Published: 1 December 2022

Publications

Gathering knowledge from adverse reaction reports: December 2022

Prescriber Update 43(4): 62–63
December 2022


Adverse reaction reporting is an important component of medicine safety monitoring. Case reports can highlight significant safety issues concerning therapeutic products and their use.

The table below presents a selection of recent informative cases from the Centre for Adverse Reactions Monitoring (CARM) database.

Case detailsa,b Reaction description and data sheet informationb,c
CARM ID: 143883
Age: 59
Gender: Female
Medicine(s): Escitalopram
Reaction(s): Galactorrhoea
A few days after starting escitalopram, the patient noted redness and swelling in the nipple and leakage of milk.
The Escitalopram (Ethics) data sheet states that galactorrhoea has been reported as a class effect for SSRIs (selective serotonin reuptake inhibitors).
CARM ID: 143918
Age: 55
Gender: Female
Medicine(s): Budesonide + formoterol
Reaction(s): Paradoxical bronchospasm
The patient experienced an increase in wheezing following use of her turbuhaler.
There is a warning for paradoxical bronchospasm in the Symbicort Turbuhaler data sheet.
CARM ID: 144022
Age: 82
Gender: Female
Medicine(s): Verapamil, metoprolol
Reaction(s): Bradycardia, cardiac arrest, drug interaction, shock, ventricular fibrillation
The patient experienced a cardiac arrest due to excessive atrioventricular (AV) blockade. Her verapamil dose had been increased several days earlier and she was taking a number of other medicines, including metoprolol.
The Isoptin SR (verapamil) data sheet states that concomitant therapy with beta-adrenergic blockers and verapamil may result in additive negative effects on heart rate, atrioventricular conduction, and/or cardiac contractility. There have been reports of excessive bradycardia and AV block, including complete heart block, when the combination has been used for the treatment of hypertension. The combination should be used only with caution and close monitoring.

The Betaloc CR (metoprolol) data sheet also has information about the interaction.
CARM ID: 144385
Age: 60
Gender: Female
Medicine(s): Celecoxib, ibuprofen + paracetamol
Reaction(s): Abdominal pain, dizziness, drug interaction, medication error, melaena
The patient experienced abdominal pain, melaena and dizziness. She had been prescribed celecoxib but was also self-medicating with ibuprofen and paracetamol (Maxigesic).
The Celebrex data sheet has warnings for gastrointestinal effects. It states that celecoxib should not be used with other non-steroidal anti-inflammatory drugs (NSAIDs).
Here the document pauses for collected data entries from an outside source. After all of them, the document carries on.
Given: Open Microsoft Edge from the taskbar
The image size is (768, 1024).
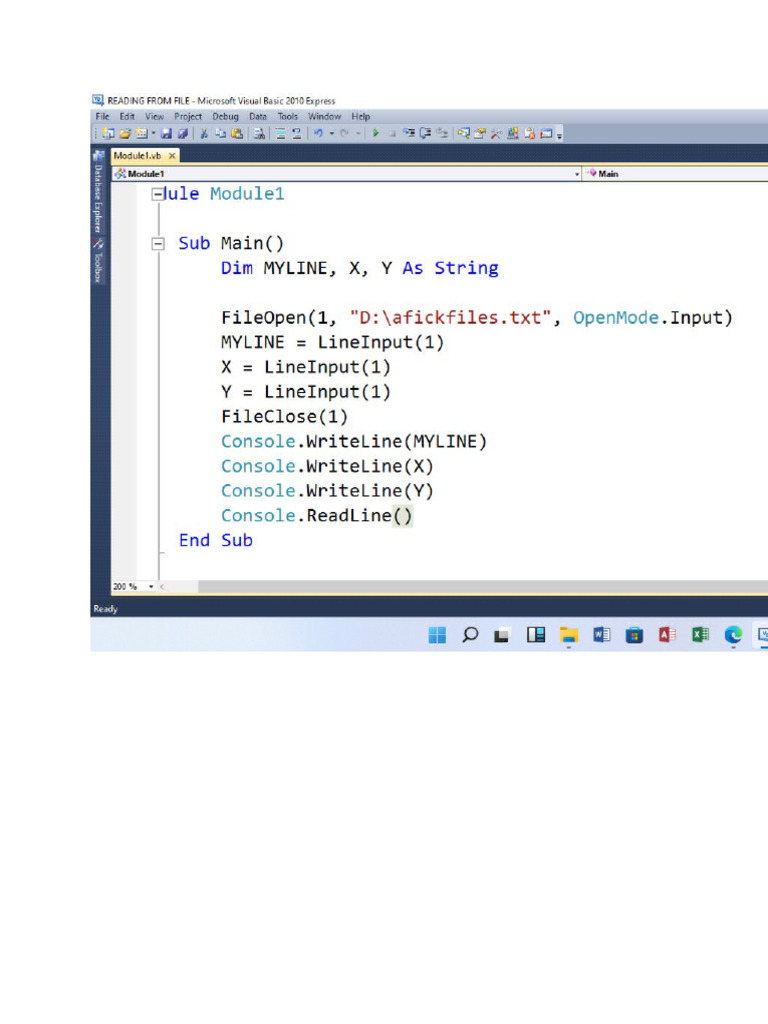Looking at the screenshot, I should 733,634.
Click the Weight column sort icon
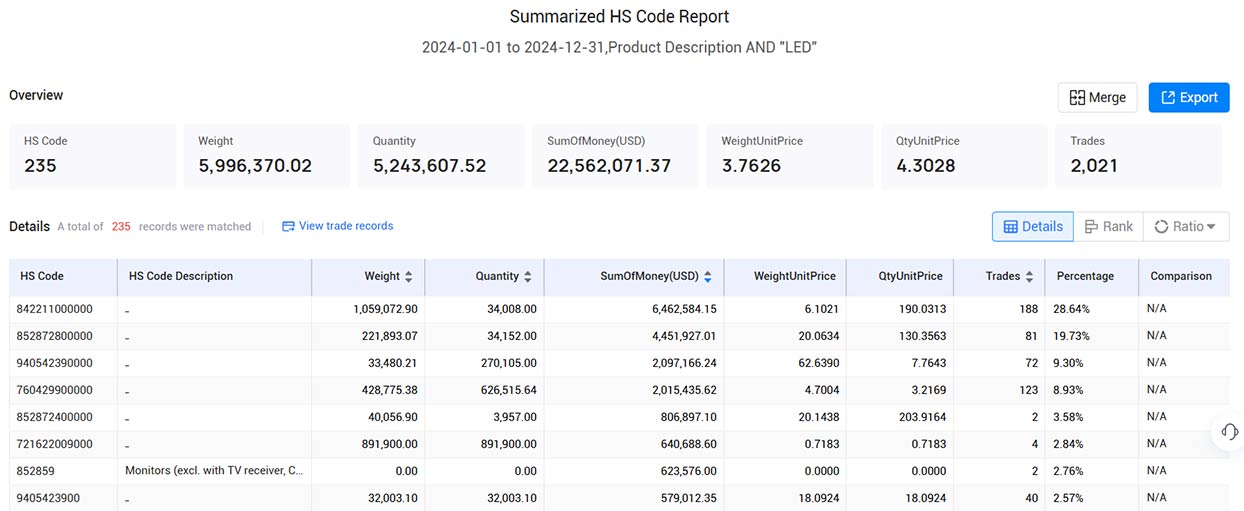1244x511 pixels. pos(409,277)
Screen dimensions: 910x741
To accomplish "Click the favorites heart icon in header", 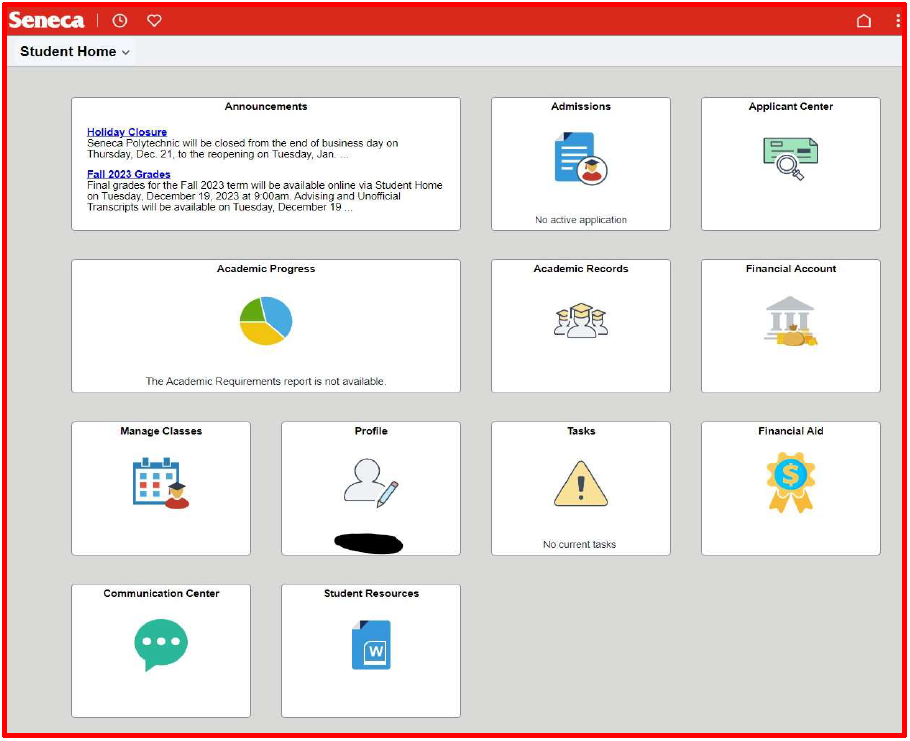I will [x=154, y=20].
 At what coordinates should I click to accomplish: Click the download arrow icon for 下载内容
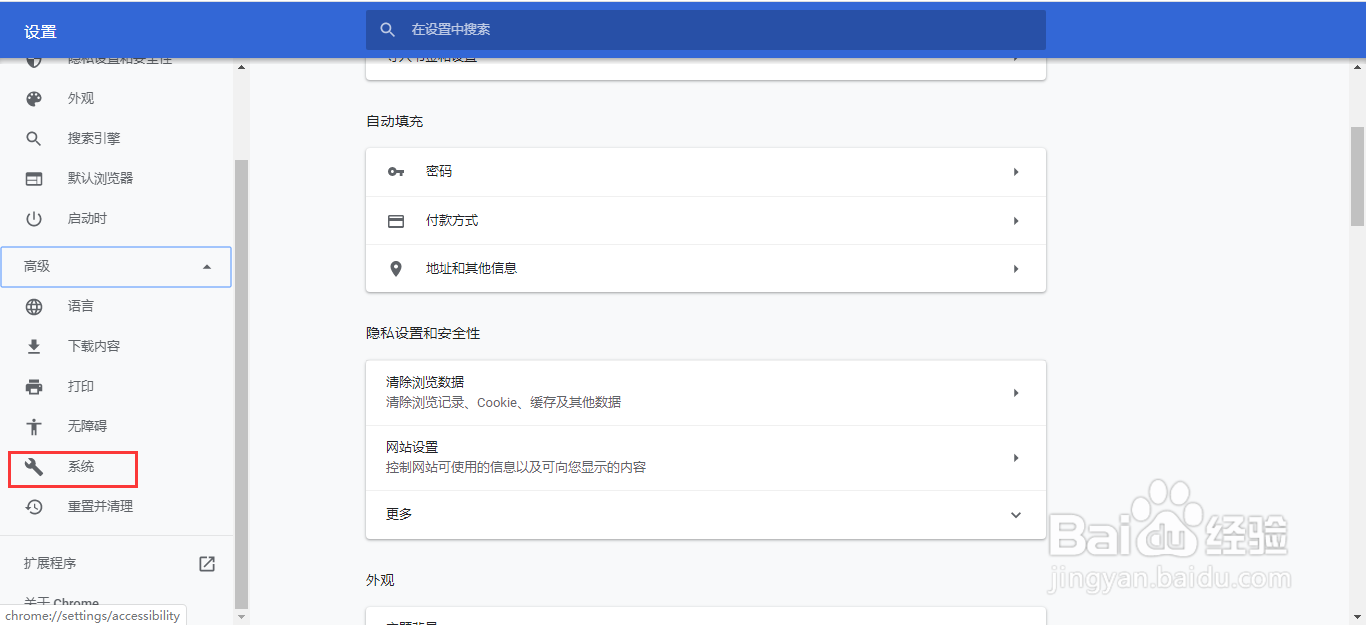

The Maxigesic data sheet has similar warnings, and states that it should not be taken with any other anti-inflammatory medicines unless under a doctor’s instruction.

This case serves as a reminder for prescribers to check with patients about over-the-counter medicine use.
CARM ID: 144464
Age: 80
Gender: Male
Medicine(s): Warfarin, miconazole
Reaction(s): Drug interaction, INR increased
A patient taking warfarin was prescribed topical miconazole. The patient’s international normalised ratio (INR) increased due to a drug-drug interaction between warfarin and miconazole.
The Coumadin and Marevan data sheets state that azole antifungals can potentiate the effect of warfarin.
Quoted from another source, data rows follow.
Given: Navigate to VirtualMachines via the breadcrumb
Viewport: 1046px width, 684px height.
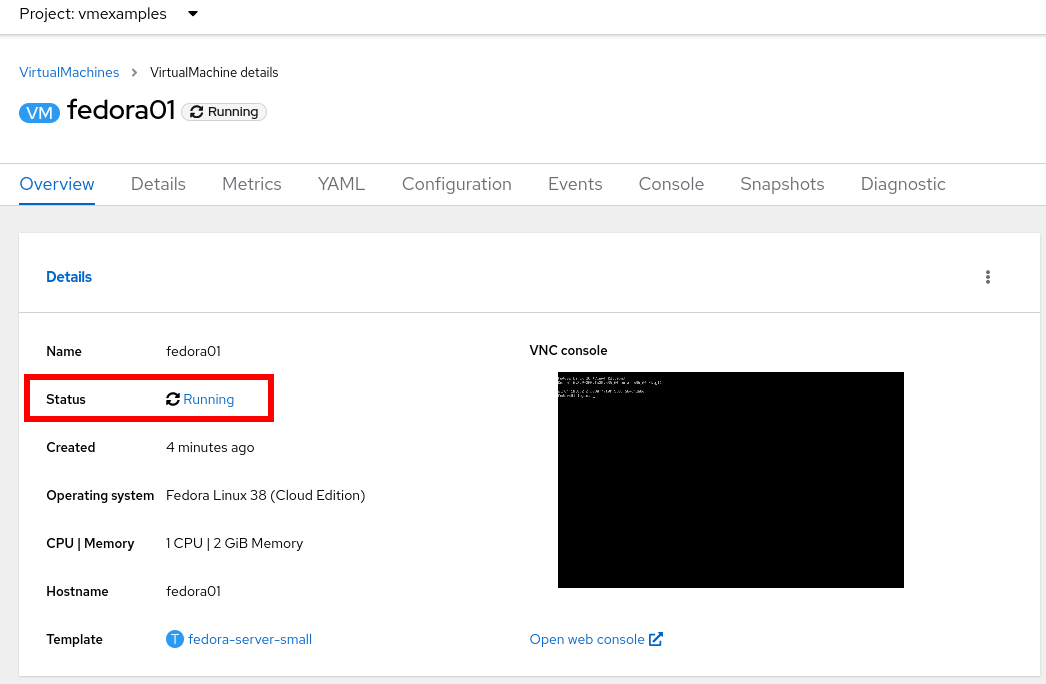Looking at the screenshot, I should [68, 72].
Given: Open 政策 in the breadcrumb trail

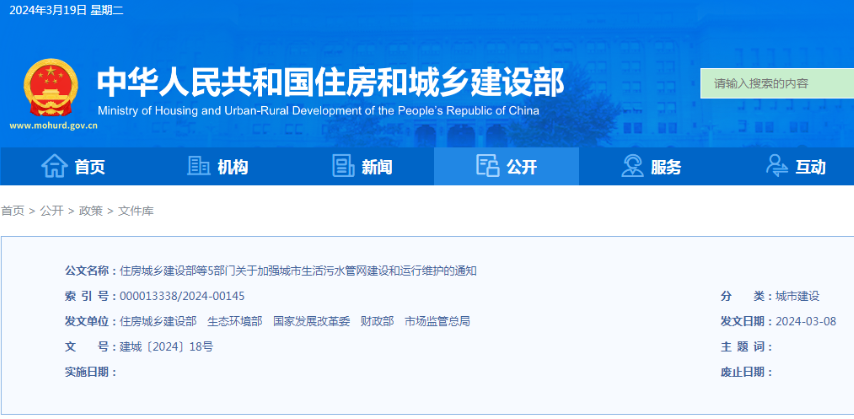Looking at the screenshot, I should tap(91, 211).
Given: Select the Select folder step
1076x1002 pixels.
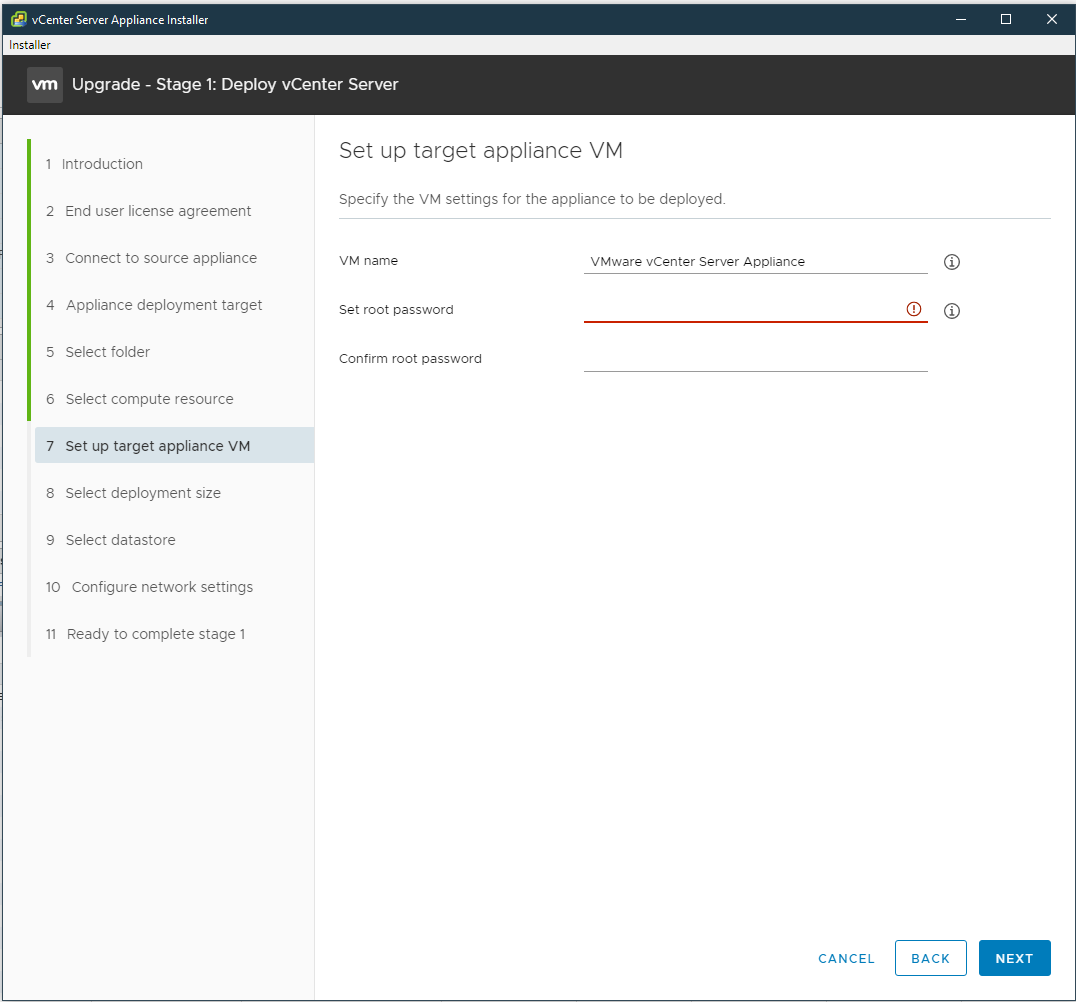Looking at the screenshot, I should pos(109,351).
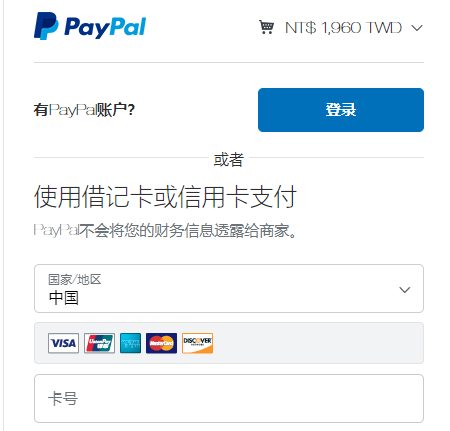Click the 登录 login button
The height and width of the screenshot is (431, 450).
(x=341, y=110)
As topical miconazole products are pharmacy-only medicines, they are not required to have a data sheet. However, manufacturer’s original packs are required to have the following warning statement:
  • Patients taking warfarin – talk to a healthcare professional before using [this product/insert name of product].
Notes:
  1. Only the medicines suspected to have caused the reaction are listed in the table.
  2. The reactions listed in the ‘Case details’ column are coded according to the Medical Dictionary for Regulatory Activities (MedDRA), an internationally used set of standardised terms relating to medical conditions, medicines and medical devices. The reactions listed in the ‘Reaction description’ column are based on what was reported to CARM, and do not always match the MedDRA term.
  3. If the suspect medicine’s brand name is not described in the report to CARM, only the data sheet for the funded medicine is included in the table.
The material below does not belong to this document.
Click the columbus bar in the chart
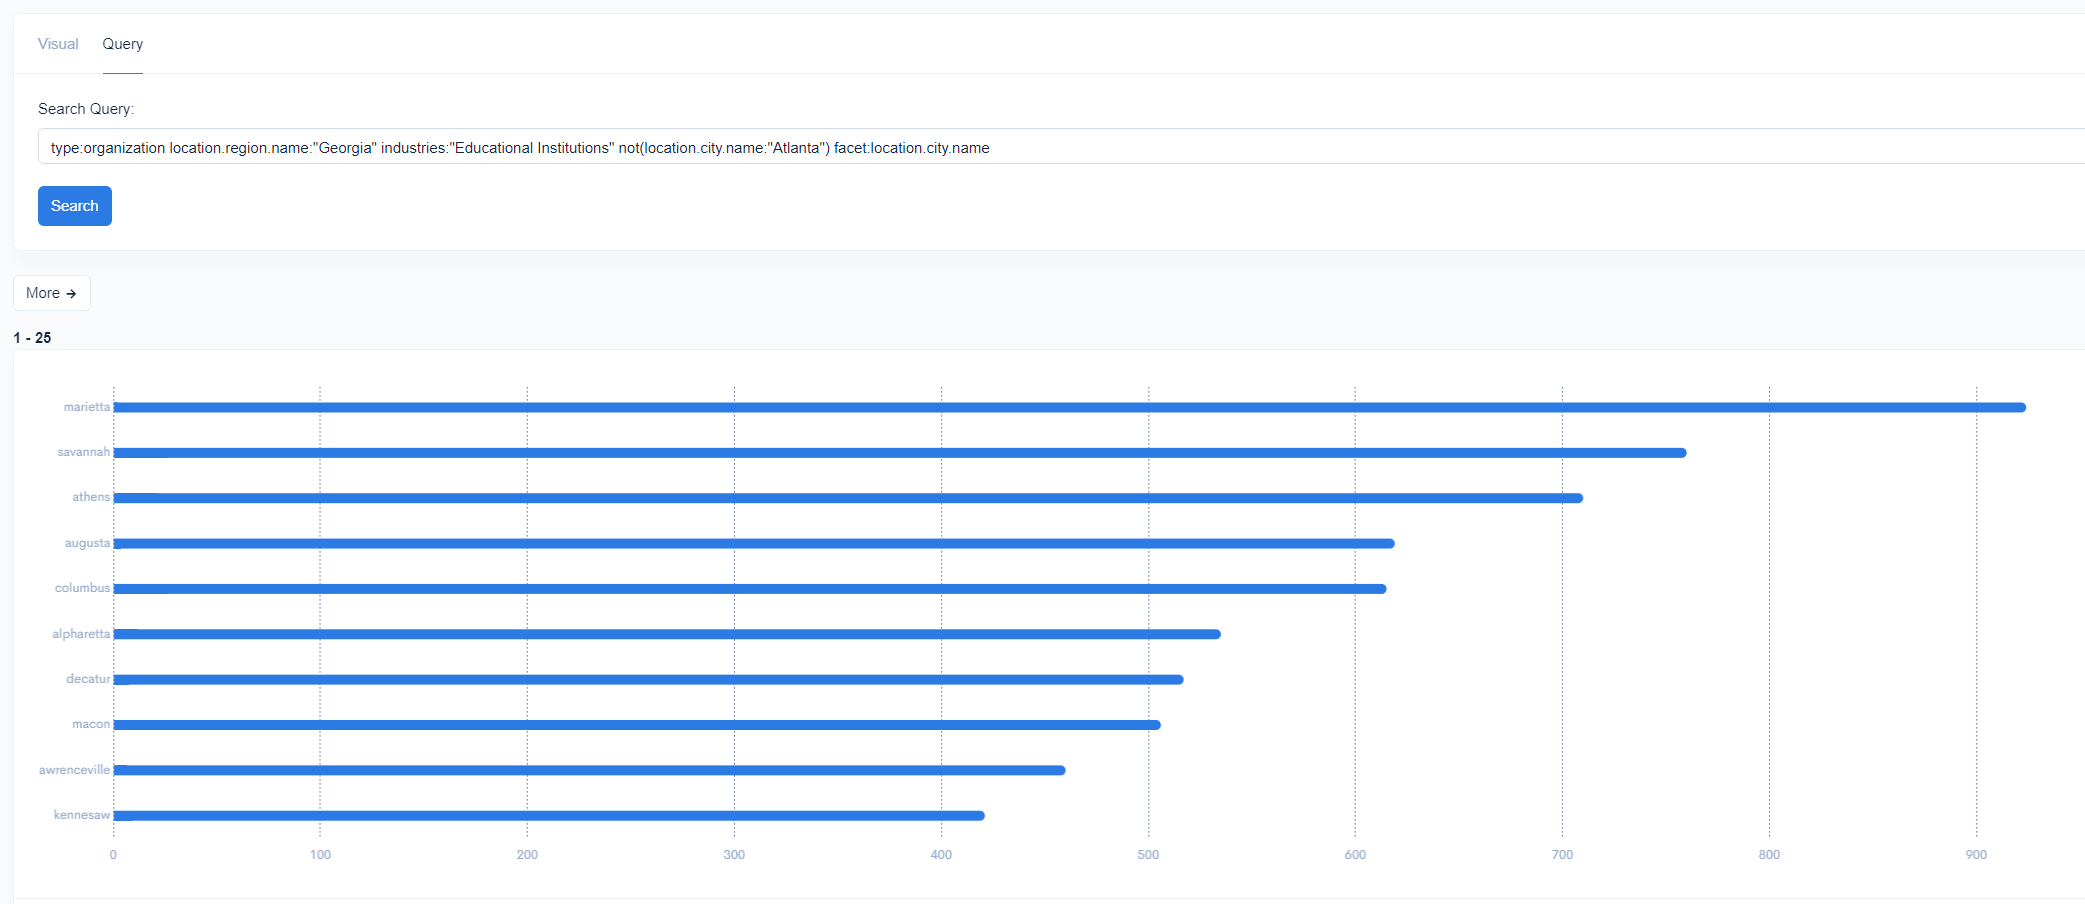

Information about suspected adverse reactions reported to CARM is available on the Medsafe website using the Suspected Medicine Adverse Reaction Search (SMARS).

By selecting the ingredient of a medicine, you can find out:
  • the number of reports and suspected adverse reactions for that ingredient. The suspected reactions are grouped by body system or organs (Summary report)
  • single case reports, listing the medicines involved that contain the ingredient and the suspected adverse reactions (Detail report).